その昔、60歳から支給されていた厚生年金の老齢年金は、昭和61年の制度改正によって、老齢基礎年金に合わせて65歳支給とされました。ただし、これを一気に行うわけにはいかないため、当分の間の経過措置として60歳から65歳になるまでの5年間について支給されることになったのが特別支給の老齢厚生年金です。

ただ、特別支給の老齢厚生年金はあくまでも当分の間の経過措置という位置付けであり、その後の改正によってこれも支給開始年齢が徐々に引き上げられることになりました。

特別支給の老齢厚生年金の支給開始年齢

特別支給の老齢厚生年金の支給開始年齢

特別支給の老齢厚生年金の支給開始年齢引き上げは生年度ごとに行われます。
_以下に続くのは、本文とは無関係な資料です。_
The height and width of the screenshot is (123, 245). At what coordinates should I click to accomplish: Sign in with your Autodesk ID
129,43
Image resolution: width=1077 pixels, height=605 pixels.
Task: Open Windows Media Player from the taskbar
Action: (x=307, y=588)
男性を例にすると、昭和16年4月2日から昭和24年4月1日生まれの人を対象に、まず定額部分と加給年金額の支給開始年齢が2生年度ごとに1歳ずつ引き上げられます。昭和24年4月2日から昭和28年4月1日生まれの人は、60歳から報酬比例部分のみが支給されます。そして、昭和28年4月2日から昭和36年4月1日生まれの人を対象に、報酬比例部分の支給開始年齢が2生年度ごとに1歳ずつ引き上げられます。昭和36年4月2日以後生まれの人には、特別支給の老齢厚生年金は支給されません。この人たちに支給される老齢年金は、65歳からの老齢厚生年金および老齢基礎年金です。

女性の支給開始年齢の引き上げは、男性と比べ5生年度遅いスケジュールです。これは、大昔55歳支給であった厚生年金の老齢年金を60歳支給に引き上げたとき、女性を男性より遅いスケジュールとした影響です。